TASK ITEM: Copy, without a single change, each line from the one that holds "The image size is (1951, 1212)." to the bottom of the entries below, and drop any pictures.
╭──
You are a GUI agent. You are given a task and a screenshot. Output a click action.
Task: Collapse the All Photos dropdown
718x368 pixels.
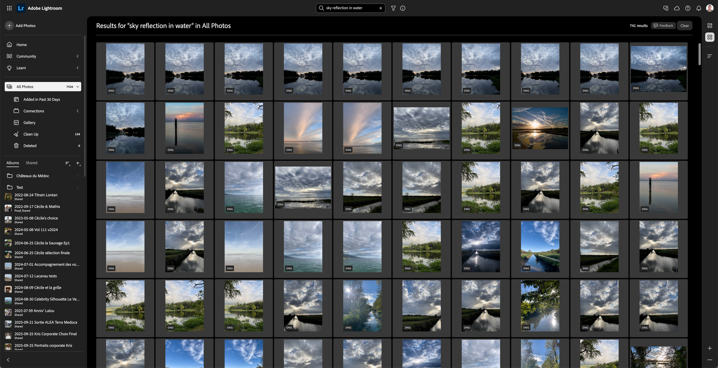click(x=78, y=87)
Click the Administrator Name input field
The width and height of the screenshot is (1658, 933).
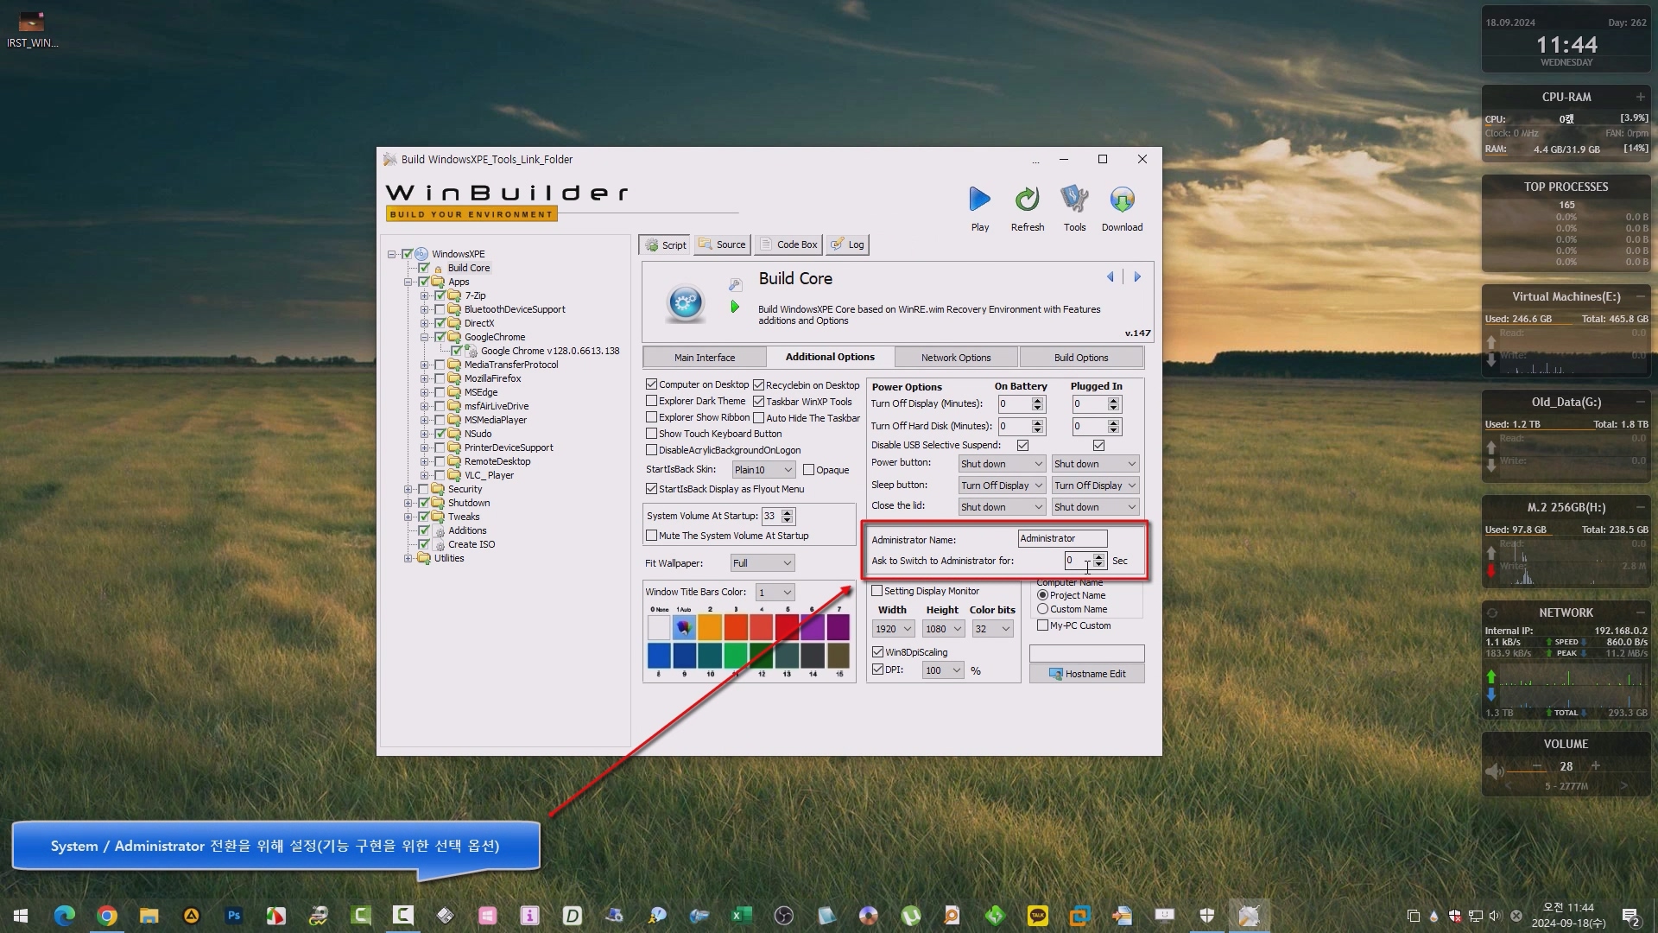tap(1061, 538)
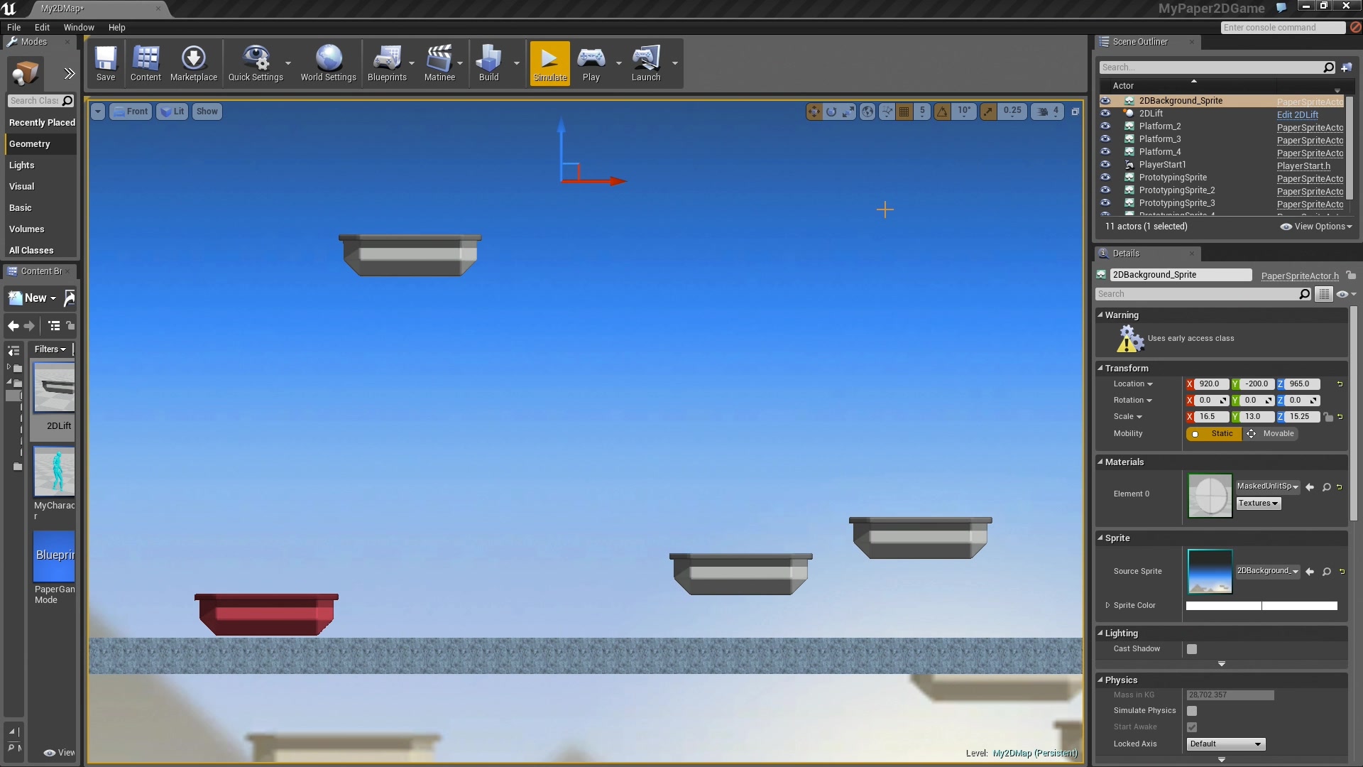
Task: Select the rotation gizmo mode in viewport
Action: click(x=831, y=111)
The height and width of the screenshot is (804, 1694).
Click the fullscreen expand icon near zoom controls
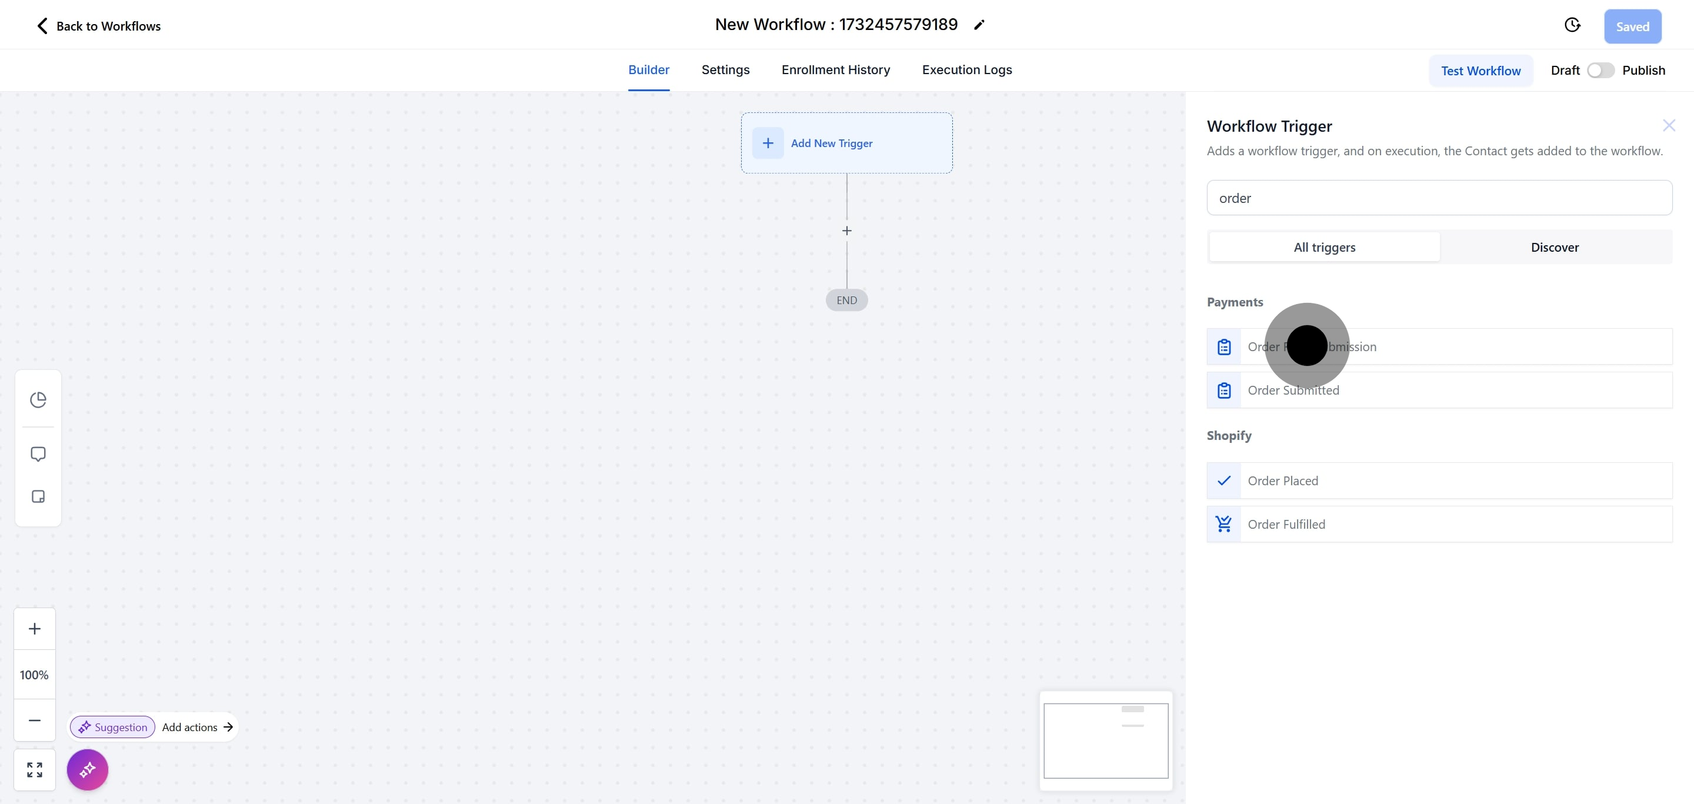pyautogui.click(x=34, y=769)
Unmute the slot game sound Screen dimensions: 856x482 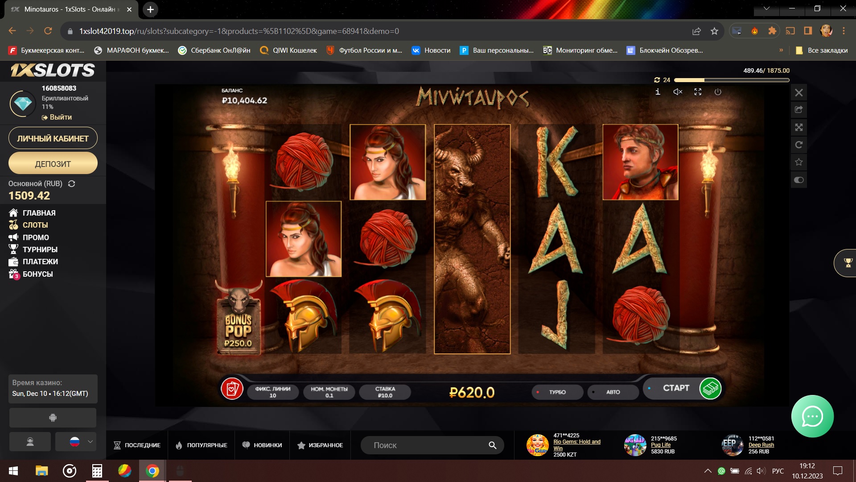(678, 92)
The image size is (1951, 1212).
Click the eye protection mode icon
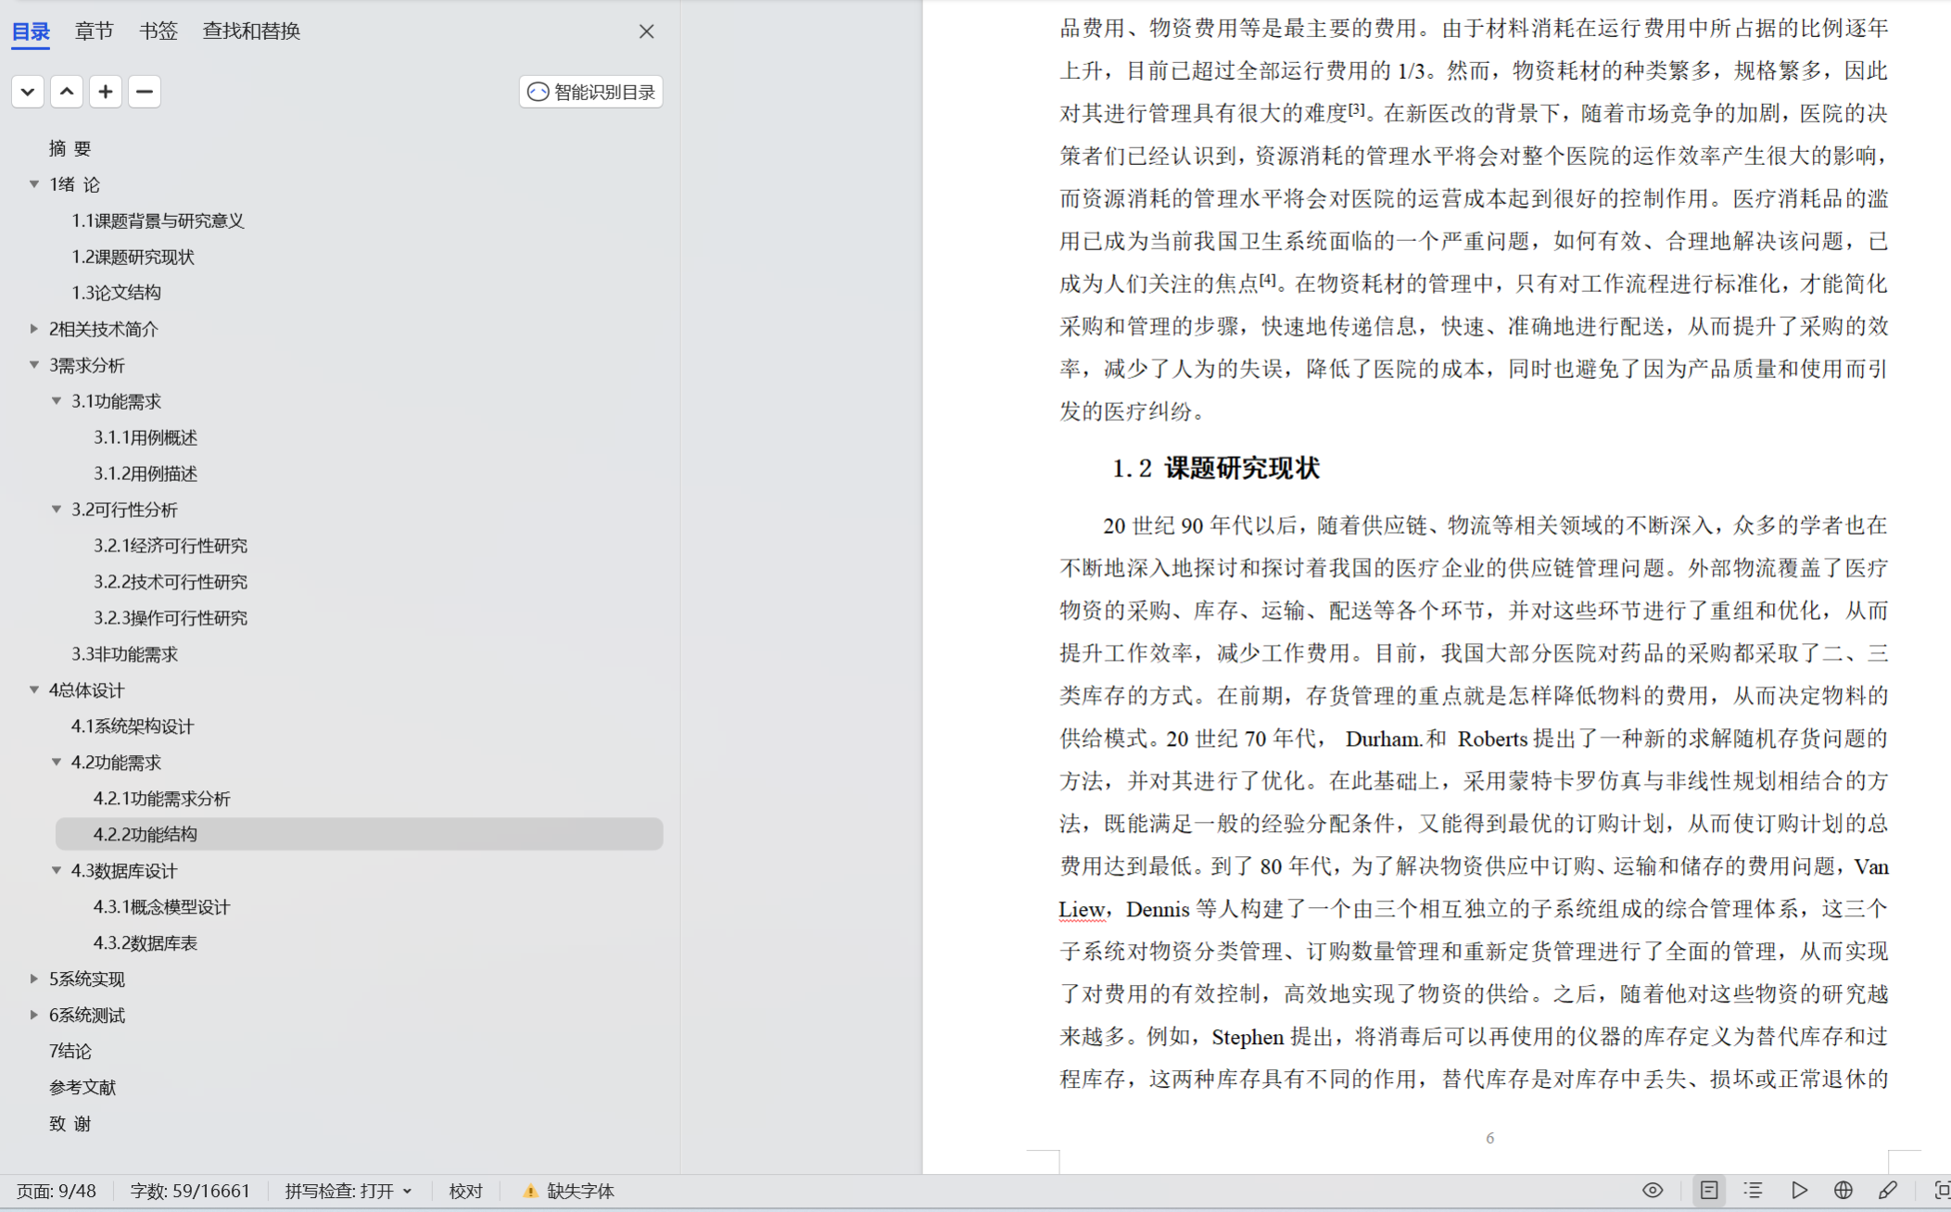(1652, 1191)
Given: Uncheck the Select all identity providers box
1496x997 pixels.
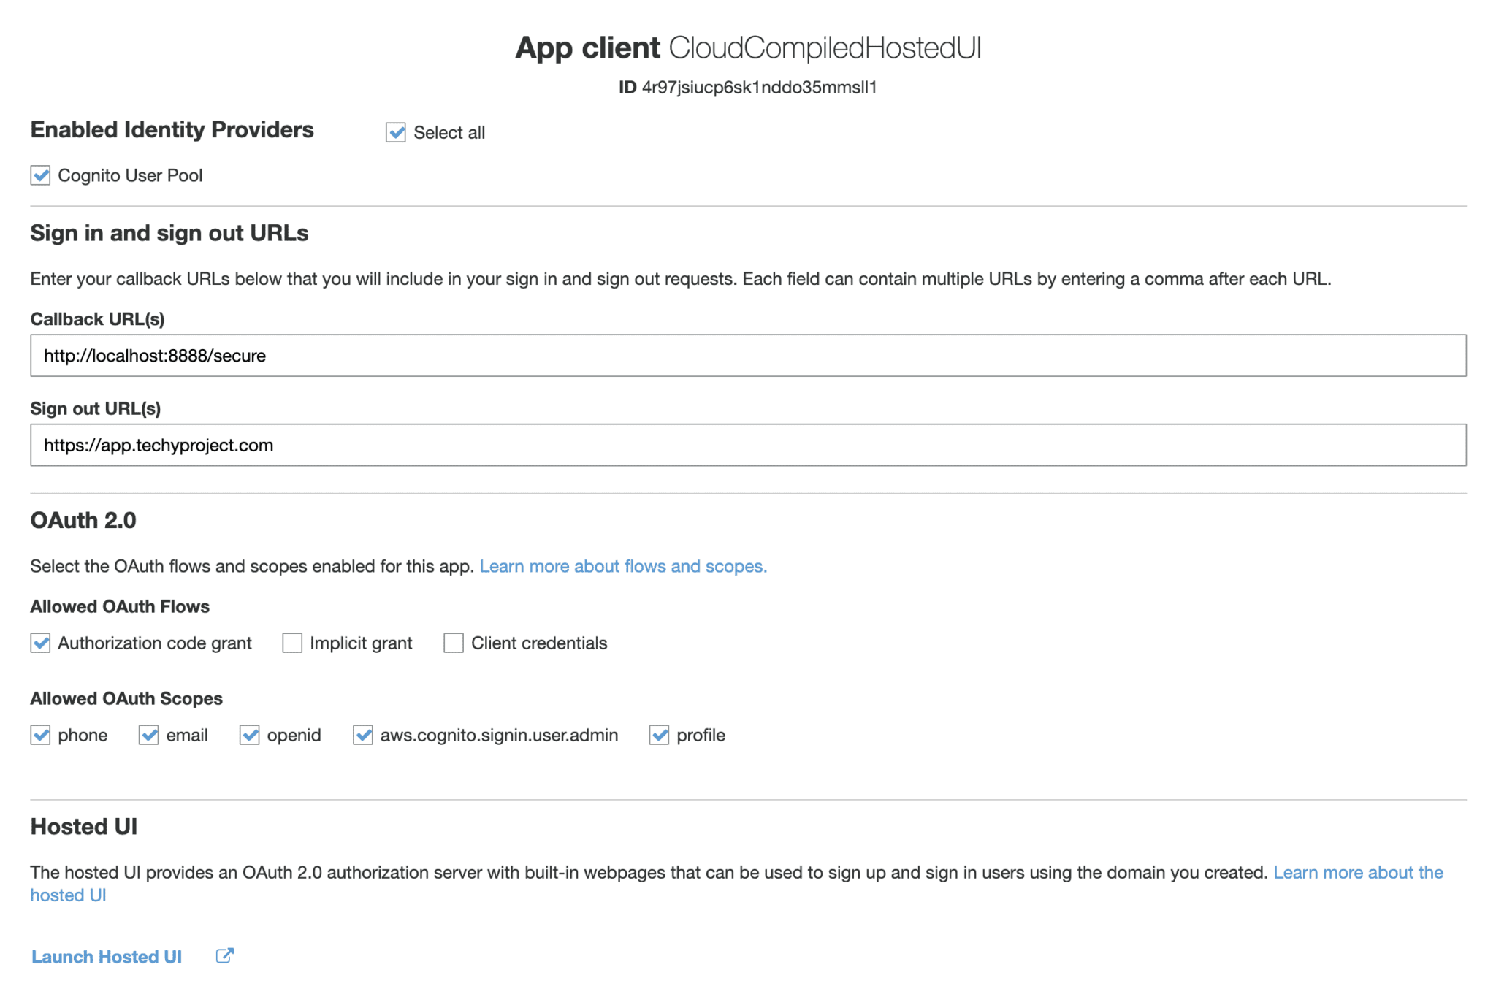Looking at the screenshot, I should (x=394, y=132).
╰──
RESULT FOR THIS EXERCISE:
The image size is (1951, 1212).
Click the eye protection mode icon
(1652, 1191)
Given: Uncheck the Select all identity providers box
1496x997 pixels.
Looking at the screenshot, I should (x=394, y=132).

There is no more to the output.